Compte tenu de mon manque de considération pour Godard, je n'ai jamais vu le film qu'il a tiré du roman de Moravia. Mais compte tenu de la subtilité et de l'intelligence de ce livre, je n'ai aucun doute sur le fait que son adaptation cinématographique ne doit pas lui arriver à la cheville. Moravia livre un roman dense et haletant, qui interroge des thématiques intemporelles comme propres à son époque.
En quelques deux cents pages, nous assistons ainsi à la mort lente, douloureuse, cruelle et inexorable d'un couple. Moravia décrit avec une plume enlevée l'obsession pathétique du narrateur à vouloir comprendre les raisons du mépris soudain que lui voue son épouse et ses tentatives désespérées de raviver la flamme d'un amour éteint. En trame de fond, l'Italie d'après-guerre, l'évolution des rapports homme-femme, la quête de confort matériel et les états d'âme d'un dramaturge contraint de travailler comme scénariste pour payer ses traites.
Ce qui frappe dans "Le Mépris", c'est l'efficacité presque chirurgicale de l'écriture et de la narration.

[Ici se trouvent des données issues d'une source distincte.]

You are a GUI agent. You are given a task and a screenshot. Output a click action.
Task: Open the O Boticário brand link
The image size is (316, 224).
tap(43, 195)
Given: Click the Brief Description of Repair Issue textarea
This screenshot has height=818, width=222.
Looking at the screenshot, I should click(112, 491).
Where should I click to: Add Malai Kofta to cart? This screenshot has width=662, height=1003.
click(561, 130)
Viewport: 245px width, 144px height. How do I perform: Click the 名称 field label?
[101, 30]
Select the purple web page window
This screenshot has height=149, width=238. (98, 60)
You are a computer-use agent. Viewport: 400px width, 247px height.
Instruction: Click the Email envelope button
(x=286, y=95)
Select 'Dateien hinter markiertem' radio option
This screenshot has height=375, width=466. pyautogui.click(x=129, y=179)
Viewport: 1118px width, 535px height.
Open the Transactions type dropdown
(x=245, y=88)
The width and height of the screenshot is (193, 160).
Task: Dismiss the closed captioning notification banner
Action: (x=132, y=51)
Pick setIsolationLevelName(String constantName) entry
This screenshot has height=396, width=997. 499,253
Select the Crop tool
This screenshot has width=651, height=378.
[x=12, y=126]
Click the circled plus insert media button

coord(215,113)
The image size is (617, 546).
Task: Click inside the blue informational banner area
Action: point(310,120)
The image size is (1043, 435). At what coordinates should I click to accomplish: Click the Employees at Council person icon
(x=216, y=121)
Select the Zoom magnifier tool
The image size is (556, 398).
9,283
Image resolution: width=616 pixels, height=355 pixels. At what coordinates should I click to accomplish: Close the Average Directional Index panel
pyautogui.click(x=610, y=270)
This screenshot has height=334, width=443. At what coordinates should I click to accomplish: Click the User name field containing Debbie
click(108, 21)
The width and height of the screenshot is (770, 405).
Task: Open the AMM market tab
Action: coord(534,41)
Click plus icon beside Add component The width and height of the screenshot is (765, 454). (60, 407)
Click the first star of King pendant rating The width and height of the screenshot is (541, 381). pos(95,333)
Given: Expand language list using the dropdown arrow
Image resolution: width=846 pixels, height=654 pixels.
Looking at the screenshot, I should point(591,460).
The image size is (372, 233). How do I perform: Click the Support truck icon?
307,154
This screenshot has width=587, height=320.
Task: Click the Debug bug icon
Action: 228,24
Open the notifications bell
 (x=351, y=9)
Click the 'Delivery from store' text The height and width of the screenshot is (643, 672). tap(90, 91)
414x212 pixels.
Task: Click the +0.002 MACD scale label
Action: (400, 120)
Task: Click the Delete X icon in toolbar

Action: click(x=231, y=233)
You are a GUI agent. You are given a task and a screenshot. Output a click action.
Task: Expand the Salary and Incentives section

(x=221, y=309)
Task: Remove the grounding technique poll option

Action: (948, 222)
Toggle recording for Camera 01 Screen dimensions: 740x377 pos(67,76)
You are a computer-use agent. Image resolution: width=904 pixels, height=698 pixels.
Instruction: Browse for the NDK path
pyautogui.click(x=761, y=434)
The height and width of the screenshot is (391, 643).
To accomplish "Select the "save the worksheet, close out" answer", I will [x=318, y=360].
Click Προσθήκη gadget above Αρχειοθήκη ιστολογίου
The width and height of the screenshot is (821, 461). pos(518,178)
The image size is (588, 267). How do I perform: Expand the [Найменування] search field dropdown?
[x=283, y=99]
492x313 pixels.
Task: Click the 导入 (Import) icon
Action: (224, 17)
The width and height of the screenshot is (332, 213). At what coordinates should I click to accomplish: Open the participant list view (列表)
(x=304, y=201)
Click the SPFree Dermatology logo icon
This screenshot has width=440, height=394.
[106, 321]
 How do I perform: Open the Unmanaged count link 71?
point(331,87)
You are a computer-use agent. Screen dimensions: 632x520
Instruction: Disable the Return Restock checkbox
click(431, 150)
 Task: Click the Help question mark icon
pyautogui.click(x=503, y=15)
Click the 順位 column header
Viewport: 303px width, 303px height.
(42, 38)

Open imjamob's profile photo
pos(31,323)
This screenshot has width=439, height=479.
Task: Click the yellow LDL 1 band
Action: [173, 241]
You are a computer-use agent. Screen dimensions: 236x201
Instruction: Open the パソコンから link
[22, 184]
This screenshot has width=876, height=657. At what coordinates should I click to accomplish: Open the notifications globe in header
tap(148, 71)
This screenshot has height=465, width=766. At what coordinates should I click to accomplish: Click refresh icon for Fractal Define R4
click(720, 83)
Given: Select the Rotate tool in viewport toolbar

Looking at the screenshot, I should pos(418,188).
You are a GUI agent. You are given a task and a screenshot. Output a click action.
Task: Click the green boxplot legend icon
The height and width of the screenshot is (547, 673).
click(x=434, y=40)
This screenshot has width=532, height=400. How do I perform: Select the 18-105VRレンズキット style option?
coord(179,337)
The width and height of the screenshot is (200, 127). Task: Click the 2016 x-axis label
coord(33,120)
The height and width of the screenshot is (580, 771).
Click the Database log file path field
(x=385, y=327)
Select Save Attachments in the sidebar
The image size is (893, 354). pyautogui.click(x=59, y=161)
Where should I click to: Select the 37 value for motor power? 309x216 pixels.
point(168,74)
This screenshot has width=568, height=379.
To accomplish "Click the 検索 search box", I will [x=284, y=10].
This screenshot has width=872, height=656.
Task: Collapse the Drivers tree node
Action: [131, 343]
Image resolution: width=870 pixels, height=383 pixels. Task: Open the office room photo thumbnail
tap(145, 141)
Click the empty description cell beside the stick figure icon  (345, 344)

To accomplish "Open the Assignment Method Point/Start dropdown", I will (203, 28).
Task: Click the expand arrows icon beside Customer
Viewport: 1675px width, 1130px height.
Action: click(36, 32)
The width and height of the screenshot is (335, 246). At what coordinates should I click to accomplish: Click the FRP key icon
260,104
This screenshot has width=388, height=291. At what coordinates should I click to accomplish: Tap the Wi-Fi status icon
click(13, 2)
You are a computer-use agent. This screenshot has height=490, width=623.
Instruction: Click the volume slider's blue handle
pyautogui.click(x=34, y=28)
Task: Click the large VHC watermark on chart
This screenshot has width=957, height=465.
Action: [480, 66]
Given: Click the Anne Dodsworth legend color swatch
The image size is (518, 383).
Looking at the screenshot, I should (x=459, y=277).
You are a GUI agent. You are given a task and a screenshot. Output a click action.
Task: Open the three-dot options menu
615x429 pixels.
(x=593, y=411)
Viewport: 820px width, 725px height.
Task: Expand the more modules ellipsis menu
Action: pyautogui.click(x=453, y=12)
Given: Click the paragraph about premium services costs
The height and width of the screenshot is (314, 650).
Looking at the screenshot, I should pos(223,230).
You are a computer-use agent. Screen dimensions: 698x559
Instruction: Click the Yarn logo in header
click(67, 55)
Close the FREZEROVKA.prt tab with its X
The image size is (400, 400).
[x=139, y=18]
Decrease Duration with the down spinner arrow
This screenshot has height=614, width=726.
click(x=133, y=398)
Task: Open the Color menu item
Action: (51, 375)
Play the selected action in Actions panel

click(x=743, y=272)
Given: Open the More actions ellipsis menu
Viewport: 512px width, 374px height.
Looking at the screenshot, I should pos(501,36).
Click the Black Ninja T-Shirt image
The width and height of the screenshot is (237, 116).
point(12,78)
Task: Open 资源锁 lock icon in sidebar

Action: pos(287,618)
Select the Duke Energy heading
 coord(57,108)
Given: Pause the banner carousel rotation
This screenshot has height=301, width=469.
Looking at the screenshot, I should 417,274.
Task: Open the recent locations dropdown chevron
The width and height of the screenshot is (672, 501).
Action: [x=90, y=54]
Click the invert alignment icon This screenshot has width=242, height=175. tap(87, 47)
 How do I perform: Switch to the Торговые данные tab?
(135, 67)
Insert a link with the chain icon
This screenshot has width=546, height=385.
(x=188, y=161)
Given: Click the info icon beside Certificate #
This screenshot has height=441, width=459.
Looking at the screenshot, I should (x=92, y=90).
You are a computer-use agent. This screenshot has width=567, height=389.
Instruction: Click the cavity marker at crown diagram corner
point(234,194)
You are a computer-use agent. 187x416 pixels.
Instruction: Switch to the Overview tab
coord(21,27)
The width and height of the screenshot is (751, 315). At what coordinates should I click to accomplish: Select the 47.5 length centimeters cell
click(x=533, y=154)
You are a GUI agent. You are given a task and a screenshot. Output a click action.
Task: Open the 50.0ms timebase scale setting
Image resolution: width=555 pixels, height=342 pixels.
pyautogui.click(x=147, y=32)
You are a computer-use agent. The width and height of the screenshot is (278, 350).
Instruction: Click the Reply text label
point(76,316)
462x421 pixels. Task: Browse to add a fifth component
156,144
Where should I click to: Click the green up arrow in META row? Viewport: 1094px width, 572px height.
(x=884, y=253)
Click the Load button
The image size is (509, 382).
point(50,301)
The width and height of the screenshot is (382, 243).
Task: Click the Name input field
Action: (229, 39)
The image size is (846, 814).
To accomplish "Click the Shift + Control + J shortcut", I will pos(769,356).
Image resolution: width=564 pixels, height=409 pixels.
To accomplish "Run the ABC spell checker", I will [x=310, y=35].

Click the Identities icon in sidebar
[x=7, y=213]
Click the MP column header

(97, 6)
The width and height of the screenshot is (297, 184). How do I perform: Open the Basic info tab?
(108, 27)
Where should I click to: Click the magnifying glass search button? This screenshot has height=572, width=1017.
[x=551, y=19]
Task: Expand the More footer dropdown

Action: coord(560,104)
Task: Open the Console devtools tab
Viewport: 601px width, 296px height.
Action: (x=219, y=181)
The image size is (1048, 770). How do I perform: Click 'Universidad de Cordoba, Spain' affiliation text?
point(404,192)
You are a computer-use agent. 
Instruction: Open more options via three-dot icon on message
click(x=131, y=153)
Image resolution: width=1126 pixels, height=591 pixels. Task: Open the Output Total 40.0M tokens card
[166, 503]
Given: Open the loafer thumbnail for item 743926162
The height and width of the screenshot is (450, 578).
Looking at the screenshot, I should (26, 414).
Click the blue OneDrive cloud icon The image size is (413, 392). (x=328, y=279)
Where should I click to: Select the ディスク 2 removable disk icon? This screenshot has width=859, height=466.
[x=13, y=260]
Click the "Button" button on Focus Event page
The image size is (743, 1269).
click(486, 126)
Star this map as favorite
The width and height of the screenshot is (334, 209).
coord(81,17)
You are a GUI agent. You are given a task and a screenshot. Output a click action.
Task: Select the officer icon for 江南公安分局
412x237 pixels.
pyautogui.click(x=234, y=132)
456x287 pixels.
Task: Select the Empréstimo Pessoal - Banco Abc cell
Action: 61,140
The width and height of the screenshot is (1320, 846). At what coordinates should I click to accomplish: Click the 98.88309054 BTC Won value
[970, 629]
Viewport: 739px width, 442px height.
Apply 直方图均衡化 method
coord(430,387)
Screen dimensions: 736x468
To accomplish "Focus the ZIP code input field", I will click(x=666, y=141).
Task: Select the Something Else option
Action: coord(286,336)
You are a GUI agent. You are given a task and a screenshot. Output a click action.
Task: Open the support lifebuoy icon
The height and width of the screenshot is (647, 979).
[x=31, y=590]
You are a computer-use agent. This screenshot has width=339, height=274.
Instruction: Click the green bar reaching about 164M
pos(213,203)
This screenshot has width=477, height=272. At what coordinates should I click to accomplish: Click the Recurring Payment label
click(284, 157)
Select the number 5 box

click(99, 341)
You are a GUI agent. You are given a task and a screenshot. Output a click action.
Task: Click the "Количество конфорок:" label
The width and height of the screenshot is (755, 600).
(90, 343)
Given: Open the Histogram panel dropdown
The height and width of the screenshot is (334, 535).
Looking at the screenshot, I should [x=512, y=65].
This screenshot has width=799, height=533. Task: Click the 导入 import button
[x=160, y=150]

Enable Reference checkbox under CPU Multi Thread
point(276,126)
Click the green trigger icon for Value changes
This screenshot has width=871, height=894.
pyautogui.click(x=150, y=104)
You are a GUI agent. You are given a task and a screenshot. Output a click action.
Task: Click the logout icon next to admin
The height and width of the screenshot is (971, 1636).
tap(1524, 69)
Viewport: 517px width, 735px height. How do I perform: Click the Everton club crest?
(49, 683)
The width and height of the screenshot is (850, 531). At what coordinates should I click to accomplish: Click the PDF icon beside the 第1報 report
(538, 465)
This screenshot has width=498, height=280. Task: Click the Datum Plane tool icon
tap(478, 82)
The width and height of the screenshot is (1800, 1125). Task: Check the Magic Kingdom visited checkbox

Chaque protagoniste joue un rôle précis dans le drame qui se joue, aucun dialogue n'est inutile, chaque détail est porteur de sens... Le parallèle avec l'Odyssée permet d'étoffer la lecture de la relation de Ricardo et Emilia, pouvant être interprété littéralement ou balayé du revers de la main, à la manière du protagoniste lorsque Rheingold lui livre son interprétation psychologique du mythe.
Ce court roman est une oeuvre virtuose, marqué par des scènes d'une justesse remarquable où la communication est rendue impossible, occultée par des sentiments trop intenses pour être compris, des contradictions trop éclatantes pour être acceptées. Des confrontations où le corps est contraint de prendre le relais des mots et où l'introspection vient combler les limites d'un dialogue devenu impossible. De fait, si Moravia réduit l'intrigue du "Mépris" à sa plus simple expression, c'est pour mieux disséquer la psychologie de ses personnages et il y parvient avec un talent certain qui rappelle dans une certaine mesure les écrits de Zweig, Sabato ou même Dostoïevski.